Cross-Lingual Transfer for Low-Resource Natural Language Processing
Iker García-Ferrero
TL;DR
The thesis addresses the persistent data and resource gap in NLP for low-resource languages by advancing cross-lingual transfer for sequence labeling tasks, notably NER, OTE, and Argument Mining. It advances data-based transfer via T-Projection, a two-step annotation-projection method that leverages text-to-text multilingual models and MT, and model-based transfer through constrained decoding to improve zero-shot performance of text-to-text models, complemented by the first open-source multilingual medical model, Medical mT5. The work demonstrates state-of-the-art results across multiple languages and tasks, including robust zero-shot gains and strong extrinsic improvements when data are generated via projection, especially in low-resource domains like African languages. It provides publicly available resources (code, datasets, models) and a comprehensive evaluation framework that highlights both the potential and challenges of cross-lingual transfer, with clear implications for deploying NLP tools in under-resourced languages and domains such as biomedicine.
Abstract
Natural Language Processing (NLP) has seen remarkable advances in recent years, particularly with the emergence of Large Language Models that have achieved unprecedented performance across many tasks.
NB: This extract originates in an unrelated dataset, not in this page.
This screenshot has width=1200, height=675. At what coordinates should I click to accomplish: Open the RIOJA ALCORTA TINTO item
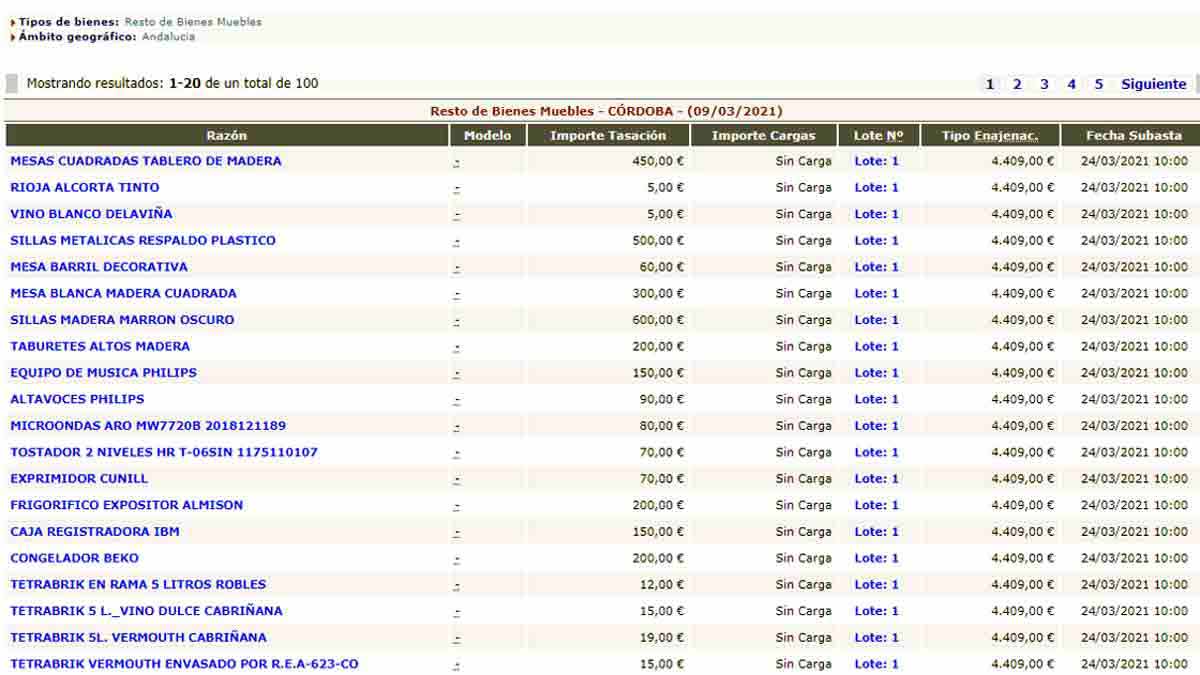84,187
However, these developments have mainly benefited a small number of high-resource languages such as English. The majority of languages still face significant challenges due to the scarcity of training data and computational resources. To address this issue, this thesis focuses on cross-lingual transfer learning, a research area aimed at leveraging data and models from high-resource languages to improve NLP performance for low-resource languages. Specifically, we focus on Sequence Labeling tasks such as Named Entity Recognition, Opinion Target Extraction, and Argument Mining. The research is structured around three main objectives: (1) advancing data-based cross-lingual transfer learning methods through improved translation and annotation projection techniques, (2) developing enhanced model-based transfer learning approaches utilizing state-of-the-art multilingual models, and (3) applying these methods to real-world problems while creating open-source resources that facilitate future research in low-resource NLP. More specifically, this thesis presents a new method to improve data-based transfer with T-Projection, a state-of-the-art annotation projection method that leverages text-to-text multilingual models and machine translation systems. T-Projection significantly outperforms previous annotation projection methods by a wide margin. For model-based transfer, we introduce a constrained decoding algorithm that enhances cross-lingual Sequence Labeling in zero-shot settings using text-to-text models. Finally, we develop Medical mT5, the first multilingual text-to-text medical model, demonstrating the practical impact of our research on real-world applications.